Can you turn every row below into a Markdown table with two columns, No. for the line number and Line for the line's text? Skip the blank lines and leave the pictures out.

── SUPPLIED DATA ──

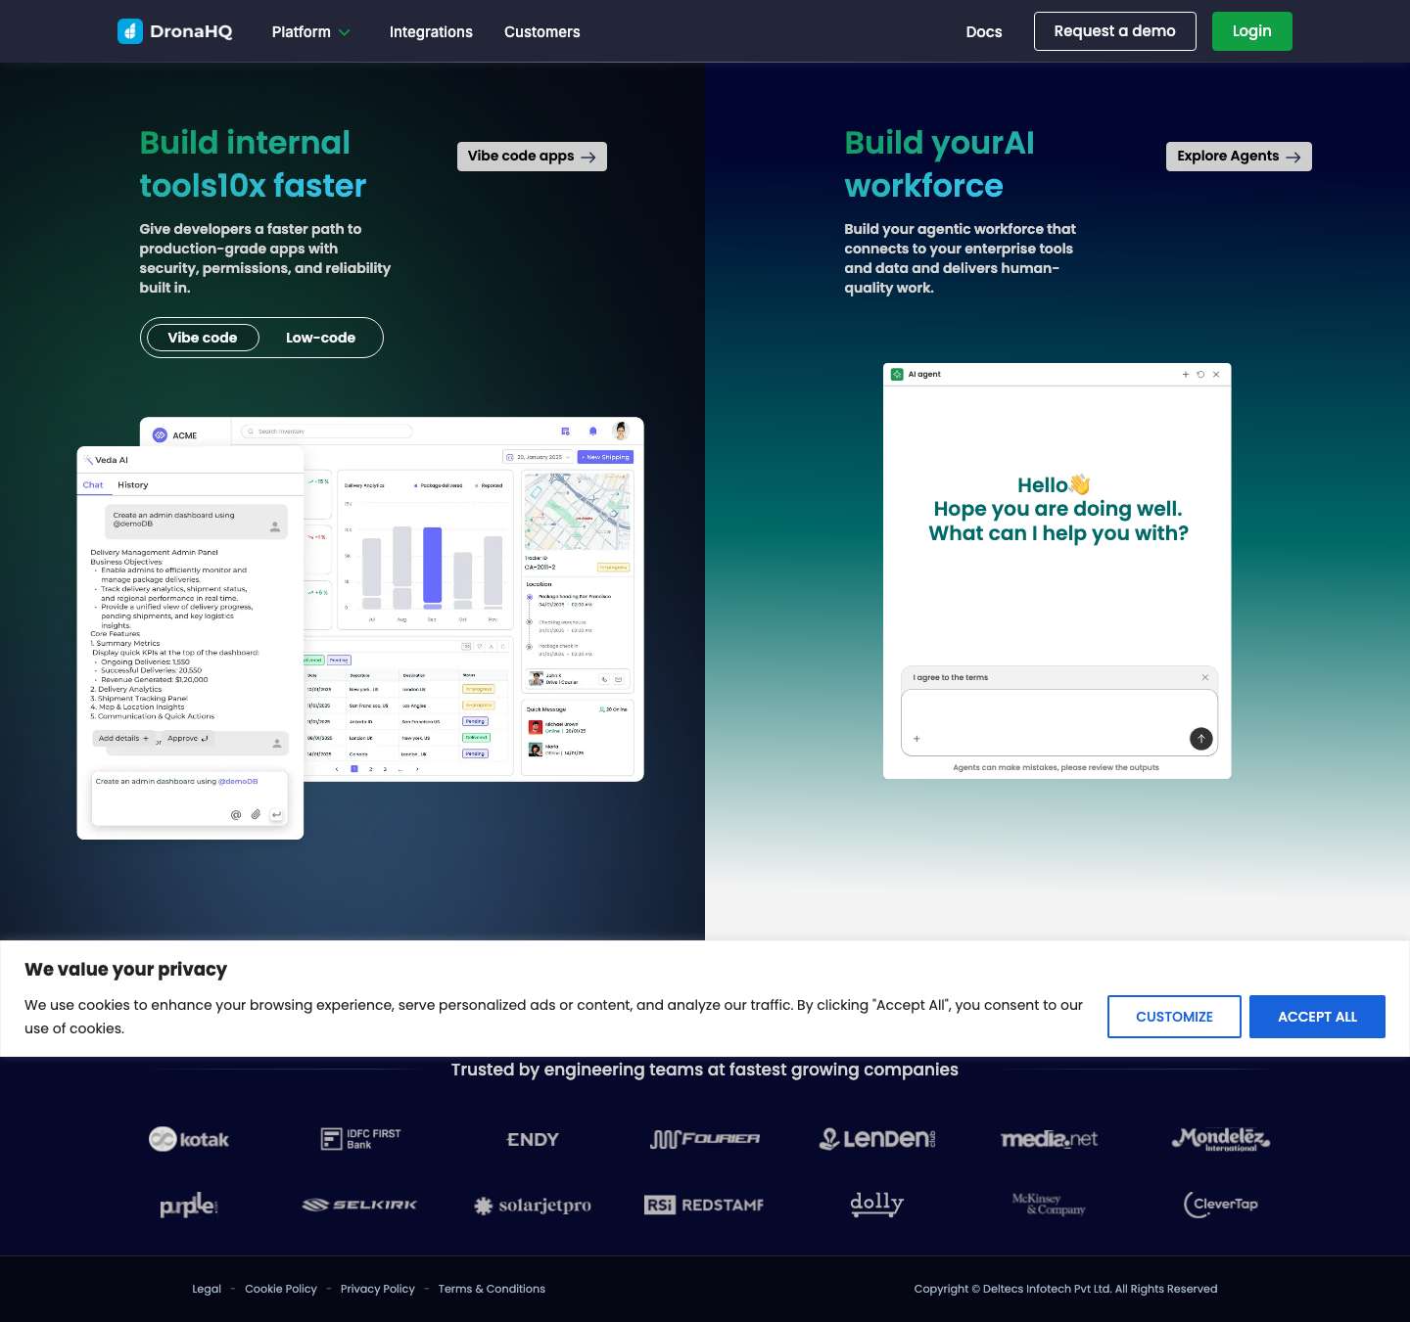Click the notification bell in the ACME dashboard header

pos(592,431)
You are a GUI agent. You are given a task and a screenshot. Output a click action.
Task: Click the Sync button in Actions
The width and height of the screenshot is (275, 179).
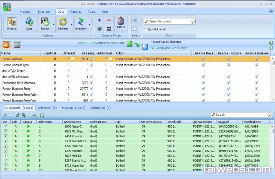(x=29, y=24)
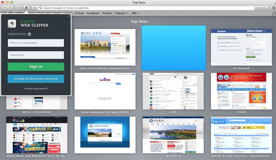Click Create an Evernote account button
276x160 pixels.
point(36,79)
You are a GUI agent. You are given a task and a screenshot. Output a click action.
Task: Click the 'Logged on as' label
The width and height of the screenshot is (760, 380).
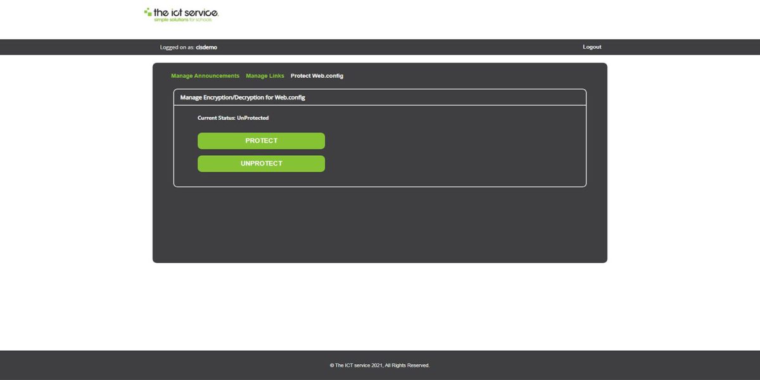click(175, 47)
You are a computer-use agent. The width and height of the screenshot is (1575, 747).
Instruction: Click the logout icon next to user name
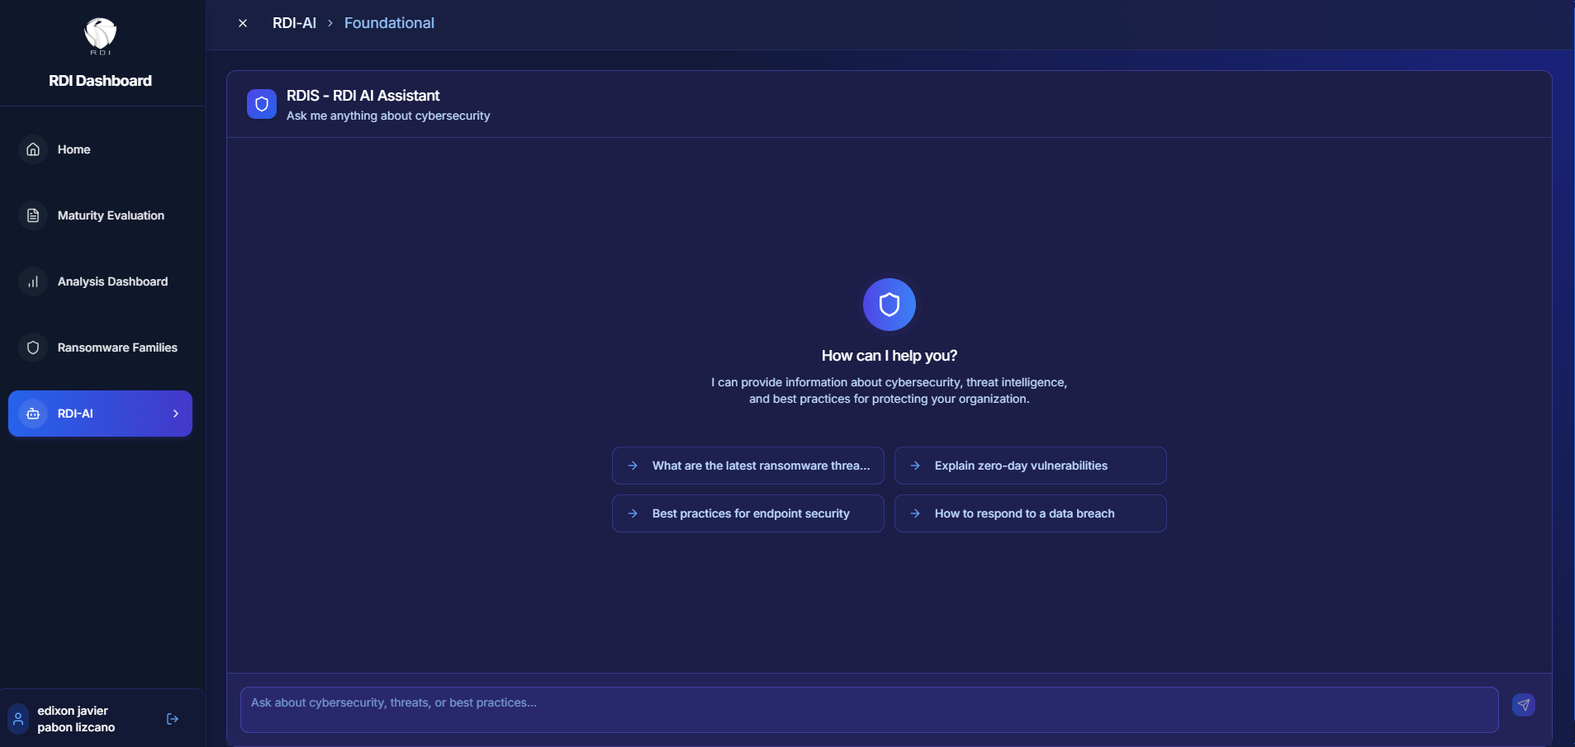click(172, 718)
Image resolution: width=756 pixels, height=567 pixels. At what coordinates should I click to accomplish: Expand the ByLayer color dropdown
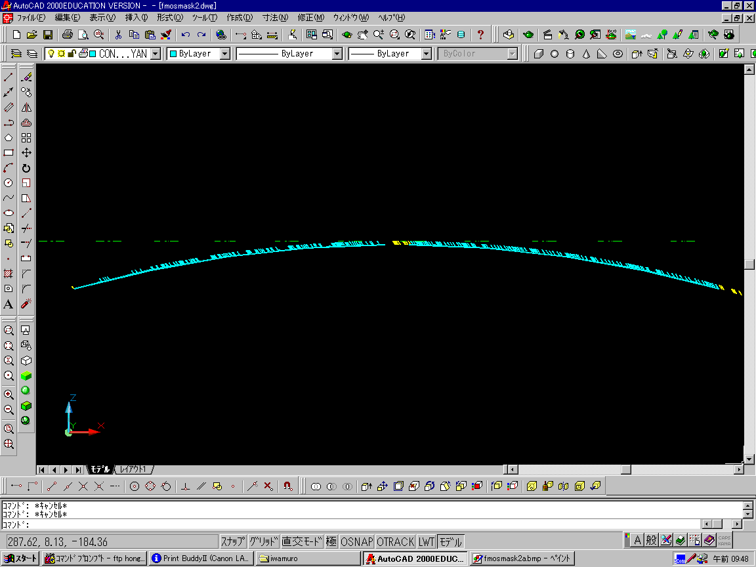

───

*SOLUTION FOR THIS TASK*.
| No. | Line |
|---|---|
| 1 | Click the notification bell in the ACME dashboard header |
| 2 | pos(592,431) |
| 3 | You are a GUI agent. You are given a task and a screenshot. Output a click action. |
| 4 | Task: Click the Sync button in Actions |
| 5 | The width and height of the screenshot is (275, 179). |
| 6 | (x=29, y=24) |
| 7 | Click Create an Evernote account button |
| 8 | 276x160 pixels. |
| 9 | point(36,79) |
| 10 | You are a GUI agent. You are given a task and a screenshot. Output a click action. |
| 11 | Task: Click the 'Logged on as' label |
| 12 | The width and height of the screenshot is (760, 380). |
| 13 | click(175, 47) |
| 14 | You are a computer-use agent. The width and height of the screenshot is (1575, 747). |
| 15 | Instruction: Click the logout icon next to user name |
| 16 | click(172, 718) |
| 17 | Image resolution: width=756 pixels, height=567 pixels. At what coordinates should I click to accomplish: Expand the ByLayer color dropdown |